→ Text
§ §

We are developing the social individualist meta-context for the future. From the very serious to the extremely frivolous... lets see what is on the mind of the Samizdata people.

Samizdata, derived from Samizdat /n. - a system of clandestine publication of banned literature in the USSR [Russ.,= self-publishing house]

The war is over

Mark Steyn is in good form in today’s Telegraph. Reading the opening paragraph of his opinion piece whilst having afternoon coffee, I had to struggle to contain its flow…

This war is over. The only question now is whether a new provisional government is installed before the BBC and The New York Times have finished running their exhaustive series on What Went Wrong with the Pentagon’s Failed War Plan and while The Independent’s Saddamite buffoon Robert Fisk is still panting his orgasmic paeans to the impenetrability of Baghdad’s defences and huffily insisting there are no Americans at the airport even as the Saddam International signs are being torn down and replaced with Rumsfeld International.

And another dig at the blogosphere’s favourite punchbag:

As I wrote back then, apropos Robert Fisk’s massive bulk loo-paper purchase in the run-up to war, “I can’t say this strikes me as a 25-roll war”. By the time you read this, Tariq Aziz and the last five Ba’athists in Baghdad may be holed up in Fisk’s Ba’athroom, and he’ll be hailing the genius of their plan to lure the Americans to their doom by leaving his loo rolls on the stairwell for the Marines to slip on.

§ §

→ Request A
Decide whether each statement agrees with the Samizdata post, answering yes or no and quoting the deciding words: (i) Mark Steyn's piece ran in that day's Telegraph; (ii) samizdat is defined as a system of clandestine publication of banned literature in Poland; (iii) the writer read Steyn's opening paragraph over morning tea.
→ Request B
Return, word for word, the part of the Samizdata post that opens with the words containing "Samizdata, derived from" and closes with "with Rumsfeld International.".

→ Recorded information

§ §

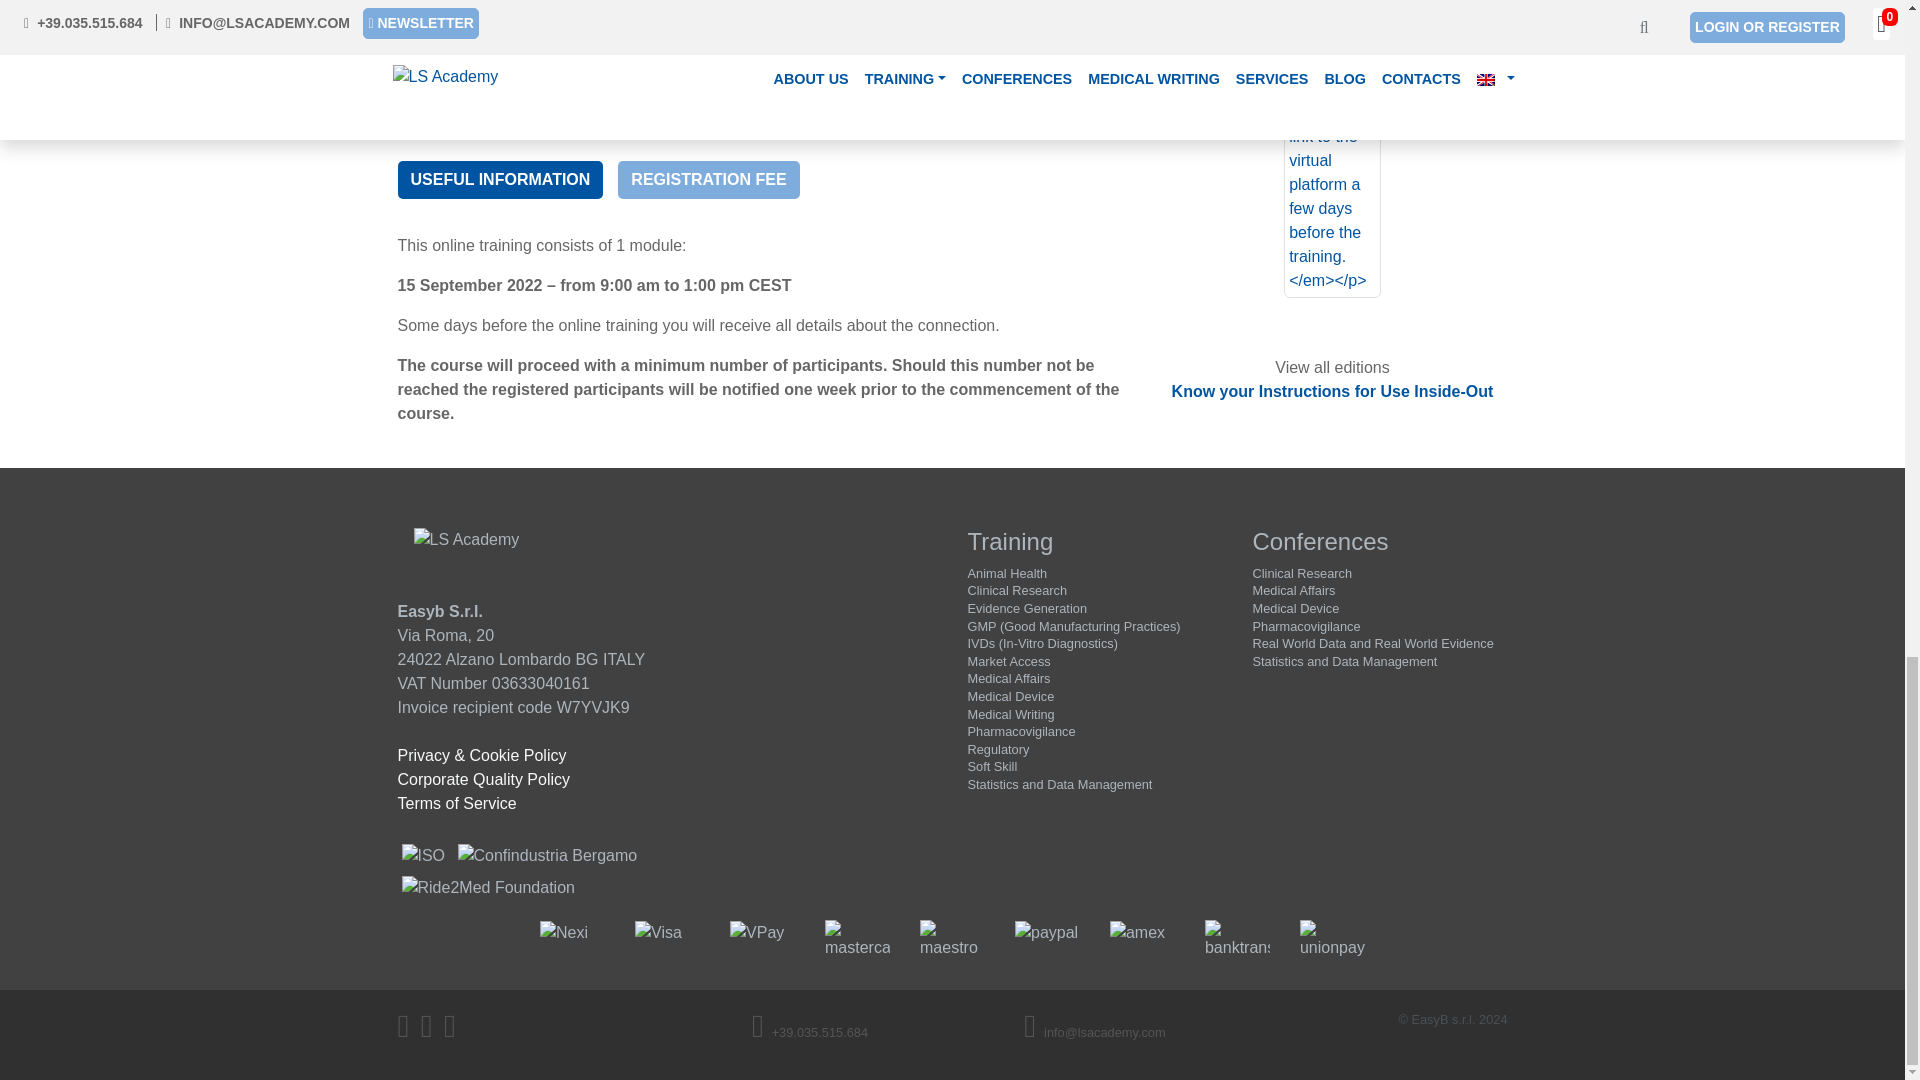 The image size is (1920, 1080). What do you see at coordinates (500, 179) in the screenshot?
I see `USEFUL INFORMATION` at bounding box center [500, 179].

§ §

→ Answer A
(i) Yes: "Mark Steyn is in good form in today’s Telegraph."
(ii) No: "a system of clandestine publication of banned literature in the USSR"
(iii) No: "whilst having afternoon coffee"

→ Answer B
Samizdata, derived from Samizdat /n. - a system of clandestine publication of banned literature in the USSR [Russ.,= self-publishing house]

The war is over

Mark Steyn is in good form in today’s Telegraph. Reading the opening paragraph of his opinion piece whilst having afternoon coffee, I had to struggle to contain its flow…

This war is over. The only question now is whether a new provisional government is installed before the BBC and The New York Times have finished running their exhaustive series on What Went Wrong with the Pentagon’s Failed War Plan and while The Independent’s Saddamite buffoon Robert Fisk is still panting his orgasmic paeans to the impenetrability of Baghdad’s defences and huffily insisting there are no Americans at the airport even as the Saddam International signs are being torn down and replaced with Rumsfeld International.